EXTRACT PROVIDED:
>>

After that, there is a main body with a lot of annotation tracks. Let's explore some. At the top, you seeyour position in the genome. Right after there are GENCODE-annotated transcripts of the TP53 gene with introns/exons depicted as lines with arrows and blue rectangles respectively. You can also depict some statistics on expression using RNA sequencing results in different tissues like here using bar plots. If you click on the track, you will see detailed information on expression values in tissues. Then you can depict transcription levels that support intron/exon structure, i.e. transcription levels are high in exons, but not in intron regions.
Also, epigenetics and genomics results can be used and plotted in the genome browser. For example, we can plot the H3K27Ac histone mark that can unveil some regulation relationships ("Layered H3K27Ac" track) and prediction of SNPs ("Common dbSNP (155)" track).
Right after that module, there is a block of tracks menu, where you can select tracks that you want to show/hide. The part of this module is depicted below.
Ensembl genome browser
Next, we will review the Ensembl genome browser. The functionality of the Ensembl browser is comparable to UCSC as for Ensembl 108 release. For example, you can load tracks for gene expressions, SNPs, and gene regulation. On the genome browser page there is a text description of a loaded region containing the gene name if any exists, genome location, number of transcripts, and Ensembl IDs.
Let's look how the TP53 gene in the Ensembl browser looks like. In the following figure, you can see how common are pathogenic frameshift variants in the TP53 gene ("ClinVar" track). You can also see that somewhere in the middle of the gene body there is a transcription factor binding site ("Regulatory Build" track). Other tracks based on genomics, transcriptomic, and epigenomics results can be loaded.
Genome data viewer
Another useful genome browser comes from NCBI, it's called Genome Data Viewer (current website). The core functionality of this browser is quite the same as in the two previous ones. You can view the results of gene annotation, prediction of SNPs, RNA sequencing exon coverage, and epigenetics marks in different tissues. The nice feature of NCBI's tool is built-in compatibility with other NCBI tools like BLAST.
IGV
IGV (Interactive Genomics Viewer; current website) is probably the most minimalistic genome browser from the above listed. It has such features as adding prediction of SNPs, GENCODE/Ensembl gene annotation, and CpG islands (not depicted below). Because it lacks a lot of extra features like NCBI's tools compatibility or many UCSC built-in tracks, IGV is lightweight and can be used not only online as a web tool but as a stand-alone offline program in a computer.

<<

DATA PROVIDED:
>>

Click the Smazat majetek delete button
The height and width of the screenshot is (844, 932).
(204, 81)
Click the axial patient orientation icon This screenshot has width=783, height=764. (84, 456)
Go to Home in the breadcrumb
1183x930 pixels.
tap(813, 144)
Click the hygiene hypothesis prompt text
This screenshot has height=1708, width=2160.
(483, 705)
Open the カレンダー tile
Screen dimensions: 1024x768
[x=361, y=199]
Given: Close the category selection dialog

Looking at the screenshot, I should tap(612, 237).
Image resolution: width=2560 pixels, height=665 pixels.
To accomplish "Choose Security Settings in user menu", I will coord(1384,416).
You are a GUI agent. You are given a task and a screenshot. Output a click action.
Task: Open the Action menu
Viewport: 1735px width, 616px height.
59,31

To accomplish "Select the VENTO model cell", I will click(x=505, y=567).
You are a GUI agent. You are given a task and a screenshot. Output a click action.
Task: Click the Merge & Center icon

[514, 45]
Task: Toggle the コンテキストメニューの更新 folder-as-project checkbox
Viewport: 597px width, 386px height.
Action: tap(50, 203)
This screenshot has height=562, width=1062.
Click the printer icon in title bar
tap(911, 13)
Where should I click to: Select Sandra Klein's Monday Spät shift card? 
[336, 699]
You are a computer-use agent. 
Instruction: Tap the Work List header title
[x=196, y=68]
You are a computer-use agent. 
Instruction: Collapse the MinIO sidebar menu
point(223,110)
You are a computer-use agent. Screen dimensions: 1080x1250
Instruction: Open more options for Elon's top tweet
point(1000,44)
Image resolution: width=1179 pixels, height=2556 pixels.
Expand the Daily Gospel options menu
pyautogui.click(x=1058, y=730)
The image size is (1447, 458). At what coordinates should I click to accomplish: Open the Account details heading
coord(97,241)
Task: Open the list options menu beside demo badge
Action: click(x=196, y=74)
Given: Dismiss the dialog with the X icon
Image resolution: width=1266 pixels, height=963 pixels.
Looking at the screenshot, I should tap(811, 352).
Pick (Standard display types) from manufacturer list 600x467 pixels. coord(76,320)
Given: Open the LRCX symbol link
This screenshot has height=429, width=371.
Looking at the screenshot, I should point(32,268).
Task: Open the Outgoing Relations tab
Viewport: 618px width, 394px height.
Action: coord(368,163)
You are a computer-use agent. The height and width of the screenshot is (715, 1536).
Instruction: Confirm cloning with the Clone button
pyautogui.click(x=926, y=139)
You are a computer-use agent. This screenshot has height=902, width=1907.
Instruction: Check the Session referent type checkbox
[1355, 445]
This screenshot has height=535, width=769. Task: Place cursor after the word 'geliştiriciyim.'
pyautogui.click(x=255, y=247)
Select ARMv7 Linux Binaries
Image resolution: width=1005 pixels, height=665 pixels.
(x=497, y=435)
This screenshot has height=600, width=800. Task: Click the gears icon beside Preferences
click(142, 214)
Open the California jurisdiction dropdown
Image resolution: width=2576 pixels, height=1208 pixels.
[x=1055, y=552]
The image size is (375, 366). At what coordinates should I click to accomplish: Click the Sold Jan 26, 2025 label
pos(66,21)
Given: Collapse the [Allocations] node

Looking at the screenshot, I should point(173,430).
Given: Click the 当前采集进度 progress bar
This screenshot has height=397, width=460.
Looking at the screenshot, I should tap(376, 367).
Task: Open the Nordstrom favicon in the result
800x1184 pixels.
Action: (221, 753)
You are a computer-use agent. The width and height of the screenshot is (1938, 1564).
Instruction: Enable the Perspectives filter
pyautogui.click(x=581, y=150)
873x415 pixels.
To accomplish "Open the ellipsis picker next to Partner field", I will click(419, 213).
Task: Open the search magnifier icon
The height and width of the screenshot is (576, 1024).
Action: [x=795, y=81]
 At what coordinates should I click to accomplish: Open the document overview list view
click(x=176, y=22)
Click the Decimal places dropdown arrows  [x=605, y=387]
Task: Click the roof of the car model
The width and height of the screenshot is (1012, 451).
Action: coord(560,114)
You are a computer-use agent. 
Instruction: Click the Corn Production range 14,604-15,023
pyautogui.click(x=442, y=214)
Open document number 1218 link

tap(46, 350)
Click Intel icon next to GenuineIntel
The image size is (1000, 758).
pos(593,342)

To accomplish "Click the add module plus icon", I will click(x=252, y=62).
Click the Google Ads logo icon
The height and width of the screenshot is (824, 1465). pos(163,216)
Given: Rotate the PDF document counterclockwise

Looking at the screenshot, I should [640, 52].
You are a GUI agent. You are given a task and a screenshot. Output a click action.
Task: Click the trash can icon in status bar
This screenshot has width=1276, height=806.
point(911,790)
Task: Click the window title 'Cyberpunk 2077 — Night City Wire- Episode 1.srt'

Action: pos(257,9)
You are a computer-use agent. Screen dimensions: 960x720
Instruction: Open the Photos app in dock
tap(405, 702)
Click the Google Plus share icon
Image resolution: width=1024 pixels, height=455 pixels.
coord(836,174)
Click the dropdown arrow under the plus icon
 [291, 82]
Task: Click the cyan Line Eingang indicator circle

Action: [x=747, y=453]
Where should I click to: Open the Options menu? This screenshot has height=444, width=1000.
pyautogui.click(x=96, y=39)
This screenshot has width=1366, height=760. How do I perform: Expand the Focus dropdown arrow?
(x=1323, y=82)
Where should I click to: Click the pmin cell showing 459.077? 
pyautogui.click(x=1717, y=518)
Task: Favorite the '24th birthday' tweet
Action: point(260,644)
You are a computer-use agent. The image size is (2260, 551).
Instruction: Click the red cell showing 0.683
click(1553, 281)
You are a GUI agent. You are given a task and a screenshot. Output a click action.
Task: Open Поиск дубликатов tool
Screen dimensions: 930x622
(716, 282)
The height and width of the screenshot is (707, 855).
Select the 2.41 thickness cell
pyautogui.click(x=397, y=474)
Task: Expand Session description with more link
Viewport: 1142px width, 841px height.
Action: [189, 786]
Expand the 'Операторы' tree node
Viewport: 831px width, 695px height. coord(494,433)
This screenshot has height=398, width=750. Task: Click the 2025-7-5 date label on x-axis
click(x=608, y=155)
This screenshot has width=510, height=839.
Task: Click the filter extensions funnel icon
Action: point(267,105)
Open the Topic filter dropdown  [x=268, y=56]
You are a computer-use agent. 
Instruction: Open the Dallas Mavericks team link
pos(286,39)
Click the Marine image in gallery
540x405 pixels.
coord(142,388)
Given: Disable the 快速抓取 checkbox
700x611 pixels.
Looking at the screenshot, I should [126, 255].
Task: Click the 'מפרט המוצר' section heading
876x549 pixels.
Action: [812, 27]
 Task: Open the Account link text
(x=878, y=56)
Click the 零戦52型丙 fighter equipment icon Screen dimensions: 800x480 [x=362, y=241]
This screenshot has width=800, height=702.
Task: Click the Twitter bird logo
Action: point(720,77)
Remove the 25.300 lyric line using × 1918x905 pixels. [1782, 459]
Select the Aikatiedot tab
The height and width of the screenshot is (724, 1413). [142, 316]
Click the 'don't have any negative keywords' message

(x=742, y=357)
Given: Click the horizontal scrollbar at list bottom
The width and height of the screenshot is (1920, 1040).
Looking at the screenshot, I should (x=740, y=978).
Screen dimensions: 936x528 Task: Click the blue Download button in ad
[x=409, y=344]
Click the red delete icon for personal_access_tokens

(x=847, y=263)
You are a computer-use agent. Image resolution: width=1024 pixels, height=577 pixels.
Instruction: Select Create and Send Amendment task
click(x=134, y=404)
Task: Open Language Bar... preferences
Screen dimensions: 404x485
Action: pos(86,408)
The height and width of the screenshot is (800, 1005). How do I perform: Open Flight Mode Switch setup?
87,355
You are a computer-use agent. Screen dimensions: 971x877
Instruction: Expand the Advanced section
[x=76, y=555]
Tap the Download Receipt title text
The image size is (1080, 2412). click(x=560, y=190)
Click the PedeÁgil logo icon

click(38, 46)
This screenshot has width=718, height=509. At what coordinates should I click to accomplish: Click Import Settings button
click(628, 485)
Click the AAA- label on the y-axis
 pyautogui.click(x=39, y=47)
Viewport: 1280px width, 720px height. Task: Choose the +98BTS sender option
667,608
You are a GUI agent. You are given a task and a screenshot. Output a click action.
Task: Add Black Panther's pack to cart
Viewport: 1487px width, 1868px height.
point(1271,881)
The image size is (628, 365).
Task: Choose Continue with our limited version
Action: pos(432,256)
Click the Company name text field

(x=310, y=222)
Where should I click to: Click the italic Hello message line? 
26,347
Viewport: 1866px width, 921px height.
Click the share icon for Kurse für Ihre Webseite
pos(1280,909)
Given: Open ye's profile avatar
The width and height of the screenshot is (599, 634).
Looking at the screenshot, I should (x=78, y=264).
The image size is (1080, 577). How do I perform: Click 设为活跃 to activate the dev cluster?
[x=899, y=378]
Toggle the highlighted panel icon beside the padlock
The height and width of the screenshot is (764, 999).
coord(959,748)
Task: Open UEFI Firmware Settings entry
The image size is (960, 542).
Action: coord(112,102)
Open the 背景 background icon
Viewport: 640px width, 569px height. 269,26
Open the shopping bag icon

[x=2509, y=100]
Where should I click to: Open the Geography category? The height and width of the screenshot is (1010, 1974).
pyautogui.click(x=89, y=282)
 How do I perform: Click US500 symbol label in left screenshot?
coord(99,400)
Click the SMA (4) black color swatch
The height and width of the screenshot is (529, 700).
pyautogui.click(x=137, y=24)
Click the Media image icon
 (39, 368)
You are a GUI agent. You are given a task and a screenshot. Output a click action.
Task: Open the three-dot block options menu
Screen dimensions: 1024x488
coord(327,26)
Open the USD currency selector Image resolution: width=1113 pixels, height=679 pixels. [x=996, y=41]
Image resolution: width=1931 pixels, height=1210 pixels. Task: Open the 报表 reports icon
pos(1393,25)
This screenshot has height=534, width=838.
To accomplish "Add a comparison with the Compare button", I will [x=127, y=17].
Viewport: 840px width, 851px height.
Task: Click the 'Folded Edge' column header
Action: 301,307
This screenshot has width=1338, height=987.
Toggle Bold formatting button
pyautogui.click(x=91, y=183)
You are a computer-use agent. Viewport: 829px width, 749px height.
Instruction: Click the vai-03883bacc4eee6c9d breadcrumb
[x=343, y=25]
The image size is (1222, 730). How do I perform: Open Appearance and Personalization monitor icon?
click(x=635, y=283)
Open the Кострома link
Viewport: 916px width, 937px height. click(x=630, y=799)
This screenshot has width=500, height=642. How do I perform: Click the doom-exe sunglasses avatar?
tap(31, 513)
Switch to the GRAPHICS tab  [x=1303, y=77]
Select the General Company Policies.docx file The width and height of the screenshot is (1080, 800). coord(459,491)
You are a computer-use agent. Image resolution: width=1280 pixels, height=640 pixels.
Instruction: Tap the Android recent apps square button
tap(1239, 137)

<<

WORK INSTRUCTION 1:
Set down everything in the genome browser overview from "Also, epigenetics and" down to "and Ensembl IDs.".
WORK INSTRUCTION 2:
In the genome browser overview, what feature of NCBI's Genome Data Viewer is called nice?
The records are separate material and have no connection to the genome browser overview.

RESPONSE 1:
Also, epigenetics and genomics results can be used and plotted in the genome browser. For example, we can plot the H3K27Ac histone mark that can unveil some regulation relationships ("Layered H3K27Ac" track) and prediction of SNPs ("Common dbSNP (155)" track).
Right after that module, there is a block of tracks menu, where you can select tracks that you want to show/hide. The part of this module is depicted below.
Ensembl genome browser
Next, we will review the Ensembl genome browser. The functionality of the Ensembl browser is comparable to UCSC as for Ensembl 108 release. For example, you can load tracks for gene expressions, SNPs, and gene regulation. On the genome browser page there is a text description of a loaded region containing the gene name if any exists, genome location, number of transcripts, and Ensembl IDs.

RESPONSE 2:
Its built-in compatibility with other NCBI tools like BLAST.